In 1990, Five Star relocated to the States, ostensibly to further penetrate the market there, but really to escape the UK media who, for a while, made them their whipping boys and girls.
“In Britain, once they raise you up, they bring you down. The move was a protection thing – ‘I’m going to protect my family’. So that’s what I did – I took us out of the country!”
When Heart and Soul and Eclipse, issued on Buster’s independent label Tent, flopped, the Pearsons dissolved Five Star. In recent years, Denise Pearson rediscovered her writing chops at a retreat in Sweden, with many of the songs culled from the experience ending up on Imprint, her 2014 solo debut.

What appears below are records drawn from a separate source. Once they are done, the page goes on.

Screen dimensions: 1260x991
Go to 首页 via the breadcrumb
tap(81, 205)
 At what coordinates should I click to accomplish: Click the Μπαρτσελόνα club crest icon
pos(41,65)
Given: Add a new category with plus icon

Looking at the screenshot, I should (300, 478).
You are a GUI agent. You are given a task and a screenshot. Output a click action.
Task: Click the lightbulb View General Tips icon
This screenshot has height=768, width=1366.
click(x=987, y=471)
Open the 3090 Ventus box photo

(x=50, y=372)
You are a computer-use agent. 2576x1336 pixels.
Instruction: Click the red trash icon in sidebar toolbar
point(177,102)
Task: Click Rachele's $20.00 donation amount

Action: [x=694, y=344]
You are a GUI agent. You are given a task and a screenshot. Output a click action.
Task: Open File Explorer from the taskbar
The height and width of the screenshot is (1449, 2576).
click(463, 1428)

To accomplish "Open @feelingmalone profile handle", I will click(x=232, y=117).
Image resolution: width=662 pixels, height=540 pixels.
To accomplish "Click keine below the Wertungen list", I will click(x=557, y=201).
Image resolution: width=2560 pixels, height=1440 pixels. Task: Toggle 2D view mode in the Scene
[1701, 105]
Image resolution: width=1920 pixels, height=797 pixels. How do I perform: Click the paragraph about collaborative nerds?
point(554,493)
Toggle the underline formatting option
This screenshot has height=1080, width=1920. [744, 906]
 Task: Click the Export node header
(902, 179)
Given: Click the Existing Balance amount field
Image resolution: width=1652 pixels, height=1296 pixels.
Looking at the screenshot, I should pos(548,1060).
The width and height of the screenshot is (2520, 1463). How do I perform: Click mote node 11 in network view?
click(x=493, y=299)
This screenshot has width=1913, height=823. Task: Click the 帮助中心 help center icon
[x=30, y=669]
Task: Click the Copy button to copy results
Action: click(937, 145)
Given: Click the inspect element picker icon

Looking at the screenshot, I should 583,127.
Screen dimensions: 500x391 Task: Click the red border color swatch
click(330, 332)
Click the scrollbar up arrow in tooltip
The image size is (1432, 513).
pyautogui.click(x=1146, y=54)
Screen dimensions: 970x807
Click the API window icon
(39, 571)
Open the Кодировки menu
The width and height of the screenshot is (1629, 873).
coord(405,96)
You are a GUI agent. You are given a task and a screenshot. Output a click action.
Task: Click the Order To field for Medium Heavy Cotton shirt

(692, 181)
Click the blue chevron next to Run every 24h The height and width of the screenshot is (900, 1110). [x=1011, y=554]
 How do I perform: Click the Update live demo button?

Now, as well as anchoring the new version of Five Star, she’s helped Demon Records curate a Gold collection of their oeuvre. “I didn’t know I would be the one to take on this role,” she reflects. “But I know how hard Daddy worked back in the day. It’s our family legacy. It’s our teenage years that we dedicated to our career. It’s helped so many people’s lives, and to take that away – you know, because you don’t have four other members – I think that would be a sin!”